Excerpts from a dataset

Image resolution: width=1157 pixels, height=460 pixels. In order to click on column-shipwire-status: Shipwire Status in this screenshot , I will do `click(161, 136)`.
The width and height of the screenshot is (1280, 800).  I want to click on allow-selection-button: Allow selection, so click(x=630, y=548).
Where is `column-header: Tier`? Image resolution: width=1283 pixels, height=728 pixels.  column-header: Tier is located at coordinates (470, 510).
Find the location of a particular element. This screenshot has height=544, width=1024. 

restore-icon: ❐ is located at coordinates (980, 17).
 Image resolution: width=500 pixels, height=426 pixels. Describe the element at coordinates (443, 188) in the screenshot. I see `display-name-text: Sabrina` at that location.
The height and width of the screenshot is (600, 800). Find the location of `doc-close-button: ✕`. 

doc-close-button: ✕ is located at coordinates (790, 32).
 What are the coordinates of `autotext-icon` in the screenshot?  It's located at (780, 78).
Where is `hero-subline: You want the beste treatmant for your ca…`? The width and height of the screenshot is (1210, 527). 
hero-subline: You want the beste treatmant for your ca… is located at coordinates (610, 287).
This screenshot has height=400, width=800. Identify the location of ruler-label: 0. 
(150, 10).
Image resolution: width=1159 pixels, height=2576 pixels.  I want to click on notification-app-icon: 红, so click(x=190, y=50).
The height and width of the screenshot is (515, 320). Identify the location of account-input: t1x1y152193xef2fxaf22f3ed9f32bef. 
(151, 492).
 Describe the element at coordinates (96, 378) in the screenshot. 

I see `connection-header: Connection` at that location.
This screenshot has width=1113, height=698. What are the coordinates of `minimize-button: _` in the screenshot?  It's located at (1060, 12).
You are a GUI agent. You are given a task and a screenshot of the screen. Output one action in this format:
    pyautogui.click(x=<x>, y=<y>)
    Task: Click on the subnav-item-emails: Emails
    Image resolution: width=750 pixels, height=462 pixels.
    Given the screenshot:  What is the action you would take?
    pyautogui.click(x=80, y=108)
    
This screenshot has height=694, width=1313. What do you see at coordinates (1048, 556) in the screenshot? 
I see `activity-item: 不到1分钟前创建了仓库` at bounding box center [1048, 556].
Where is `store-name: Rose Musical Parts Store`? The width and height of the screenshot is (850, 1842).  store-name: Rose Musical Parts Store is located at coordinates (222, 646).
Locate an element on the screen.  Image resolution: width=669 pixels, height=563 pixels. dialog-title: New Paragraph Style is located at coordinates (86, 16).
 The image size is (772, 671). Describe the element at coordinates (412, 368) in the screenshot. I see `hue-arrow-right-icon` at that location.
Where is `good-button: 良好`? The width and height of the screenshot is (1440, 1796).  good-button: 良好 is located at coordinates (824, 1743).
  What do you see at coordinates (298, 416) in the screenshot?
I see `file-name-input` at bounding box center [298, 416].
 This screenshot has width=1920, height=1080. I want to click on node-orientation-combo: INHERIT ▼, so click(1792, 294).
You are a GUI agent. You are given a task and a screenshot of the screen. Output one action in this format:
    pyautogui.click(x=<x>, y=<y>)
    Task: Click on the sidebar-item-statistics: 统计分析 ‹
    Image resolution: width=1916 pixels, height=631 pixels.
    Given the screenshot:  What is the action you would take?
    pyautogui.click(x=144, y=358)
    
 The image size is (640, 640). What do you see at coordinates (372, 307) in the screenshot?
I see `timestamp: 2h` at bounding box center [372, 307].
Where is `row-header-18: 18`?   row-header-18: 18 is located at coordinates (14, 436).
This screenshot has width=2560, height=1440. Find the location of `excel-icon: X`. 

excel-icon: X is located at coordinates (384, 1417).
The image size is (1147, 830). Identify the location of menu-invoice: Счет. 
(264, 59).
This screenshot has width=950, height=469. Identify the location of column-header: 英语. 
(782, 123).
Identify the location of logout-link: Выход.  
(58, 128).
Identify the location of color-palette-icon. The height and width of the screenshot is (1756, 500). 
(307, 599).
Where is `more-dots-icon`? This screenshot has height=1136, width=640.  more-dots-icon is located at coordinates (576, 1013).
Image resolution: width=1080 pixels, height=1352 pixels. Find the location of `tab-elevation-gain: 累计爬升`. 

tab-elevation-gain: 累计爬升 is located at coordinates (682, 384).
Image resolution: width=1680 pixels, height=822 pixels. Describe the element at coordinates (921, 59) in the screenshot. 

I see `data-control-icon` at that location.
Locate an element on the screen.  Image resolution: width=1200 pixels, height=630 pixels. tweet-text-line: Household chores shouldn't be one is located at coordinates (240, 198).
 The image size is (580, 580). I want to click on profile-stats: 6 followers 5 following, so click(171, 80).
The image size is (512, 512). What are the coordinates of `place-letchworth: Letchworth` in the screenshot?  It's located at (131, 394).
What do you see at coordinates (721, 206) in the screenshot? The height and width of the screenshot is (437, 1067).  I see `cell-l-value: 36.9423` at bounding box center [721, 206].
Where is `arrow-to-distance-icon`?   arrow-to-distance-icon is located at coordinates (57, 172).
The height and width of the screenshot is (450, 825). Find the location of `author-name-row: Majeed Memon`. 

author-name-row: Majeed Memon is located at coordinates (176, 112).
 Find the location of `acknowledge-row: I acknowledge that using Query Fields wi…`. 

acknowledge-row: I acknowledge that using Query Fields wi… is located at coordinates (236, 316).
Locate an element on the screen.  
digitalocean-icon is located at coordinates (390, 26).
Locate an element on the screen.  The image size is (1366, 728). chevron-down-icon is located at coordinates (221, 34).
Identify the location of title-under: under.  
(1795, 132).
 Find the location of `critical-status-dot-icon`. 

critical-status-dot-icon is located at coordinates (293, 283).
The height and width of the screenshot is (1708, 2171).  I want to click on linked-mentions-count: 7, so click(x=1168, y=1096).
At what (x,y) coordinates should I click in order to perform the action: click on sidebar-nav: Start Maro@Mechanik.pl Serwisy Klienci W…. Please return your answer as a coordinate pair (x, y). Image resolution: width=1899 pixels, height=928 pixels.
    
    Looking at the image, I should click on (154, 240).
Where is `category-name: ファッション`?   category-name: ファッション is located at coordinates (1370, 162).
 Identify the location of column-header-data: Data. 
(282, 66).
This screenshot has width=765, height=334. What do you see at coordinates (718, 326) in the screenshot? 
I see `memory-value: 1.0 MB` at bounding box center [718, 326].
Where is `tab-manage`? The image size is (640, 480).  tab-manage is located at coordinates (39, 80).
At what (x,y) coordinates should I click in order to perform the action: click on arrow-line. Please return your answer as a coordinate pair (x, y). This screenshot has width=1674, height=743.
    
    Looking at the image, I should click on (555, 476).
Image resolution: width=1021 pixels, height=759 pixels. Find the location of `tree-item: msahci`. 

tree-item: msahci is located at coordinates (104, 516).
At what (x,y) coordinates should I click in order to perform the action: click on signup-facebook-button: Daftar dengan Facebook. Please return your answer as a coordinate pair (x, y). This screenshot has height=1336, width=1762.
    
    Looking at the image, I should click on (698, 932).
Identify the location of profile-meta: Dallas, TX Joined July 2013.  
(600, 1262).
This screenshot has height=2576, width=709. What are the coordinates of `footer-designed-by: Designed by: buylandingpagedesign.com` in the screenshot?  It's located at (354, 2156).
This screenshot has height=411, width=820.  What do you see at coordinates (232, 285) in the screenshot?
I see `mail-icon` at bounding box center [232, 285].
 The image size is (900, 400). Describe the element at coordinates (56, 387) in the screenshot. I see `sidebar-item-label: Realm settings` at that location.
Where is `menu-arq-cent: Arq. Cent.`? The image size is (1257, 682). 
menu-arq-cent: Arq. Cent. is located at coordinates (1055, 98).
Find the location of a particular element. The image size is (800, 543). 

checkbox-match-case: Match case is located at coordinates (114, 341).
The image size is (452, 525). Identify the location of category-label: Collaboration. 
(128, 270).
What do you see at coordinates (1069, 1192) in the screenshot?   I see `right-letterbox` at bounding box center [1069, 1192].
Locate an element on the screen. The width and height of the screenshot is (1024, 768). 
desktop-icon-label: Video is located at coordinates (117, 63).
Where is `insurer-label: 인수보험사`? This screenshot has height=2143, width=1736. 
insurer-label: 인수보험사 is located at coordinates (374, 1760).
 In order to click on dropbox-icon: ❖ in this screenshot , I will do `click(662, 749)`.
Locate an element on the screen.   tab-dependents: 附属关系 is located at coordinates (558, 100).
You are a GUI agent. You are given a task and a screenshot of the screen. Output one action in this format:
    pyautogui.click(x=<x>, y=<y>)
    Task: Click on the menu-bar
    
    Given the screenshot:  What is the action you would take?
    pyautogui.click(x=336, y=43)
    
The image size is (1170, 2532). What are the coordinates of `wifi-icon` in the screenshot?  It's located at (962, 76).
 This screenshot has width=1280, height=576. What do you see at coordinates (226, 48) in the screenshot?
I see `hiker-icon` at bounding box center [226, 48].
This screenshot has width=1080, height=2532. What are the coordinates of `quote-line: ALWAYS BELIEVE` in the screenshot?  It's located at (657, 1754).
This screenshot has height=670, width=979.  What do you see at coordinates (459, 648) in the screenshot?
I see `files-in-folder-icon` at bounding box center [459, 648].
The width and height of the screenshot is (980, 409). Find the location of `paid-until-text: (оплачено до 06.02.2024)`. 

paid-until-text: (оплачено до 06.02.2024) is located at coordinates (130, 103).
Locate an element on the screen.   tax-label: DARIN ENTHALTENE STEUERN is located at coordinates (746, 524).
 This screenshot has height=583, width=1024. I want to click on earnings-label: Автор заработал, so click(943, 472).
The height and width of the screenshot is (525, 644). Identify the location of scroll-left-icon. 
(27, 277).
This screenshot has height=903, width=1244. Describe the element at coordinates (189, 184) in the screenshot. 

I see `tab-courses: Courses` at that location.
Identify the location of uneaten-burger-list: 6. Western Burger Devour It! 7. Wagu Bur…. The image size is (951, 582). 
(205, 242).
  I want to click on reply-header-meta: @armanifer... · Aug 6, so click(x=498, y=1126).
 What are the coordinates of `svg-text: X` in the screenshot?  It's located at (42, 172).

#### [Work request]
Count the lines above that contain the word "Query", treating uppercase and lowercase as different.

#### [Answer section]
2